For most C programs, manual memory management with malloc/free remains the standard approach. Garbage collection is more commonly used in higher-level languages like Java, Python, or Go, where the benefits of automatic memory management often outweigh the costs.
The main motivation for creating a garbage collector is to simplify memory management in C programs. C is a powerful language, but it requires manual memory management, which can lead to issues like memory leaks, dangling pointers, and double frees. These problems can be difficult to debug and can cause program crashes or unpredictable behavior.
While not suitable for production use, this project serves as an excellent learning tool for understanding garbage collection concepts and how they can be implemented in a low-level language like C.
The implementation is intentionally kept simple to make it easy to understand and modify. This makes it a good starting point for further experimentation or for educational purposes.

__DATA BLOCK__:

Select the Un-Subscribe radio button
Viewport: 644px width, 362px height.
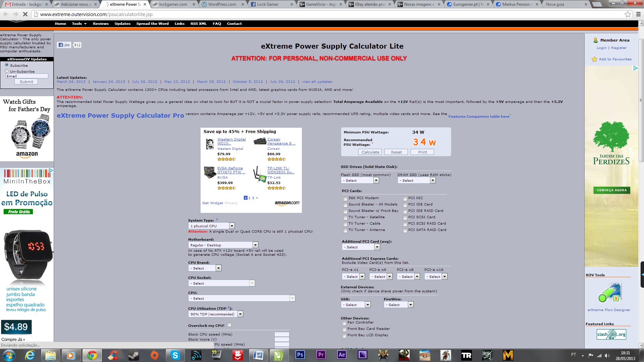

__WHAT TO WORK ON__:
a) In the passage on the C garbage collector, what is given as the main motivation for creating a garbage collector?
b) Update the passage on the C garbage collector by rewriting everything from "While not suitable" down to "for educational purposes.", with "learning tool" replaced by "teaching aid".

__WRITTEN ANSWERS__:
a) To simplify memory management in C programs.

b)
While not suitable for production use, this project serves as an excellent teaching aid for understanding garbage collection concepts and how they can be implemented in a low-level language like C.
The implementation is intentionally kept simple to make it easy to understand and modify. This makes it a good starting point for further experimentation or for educational purposes.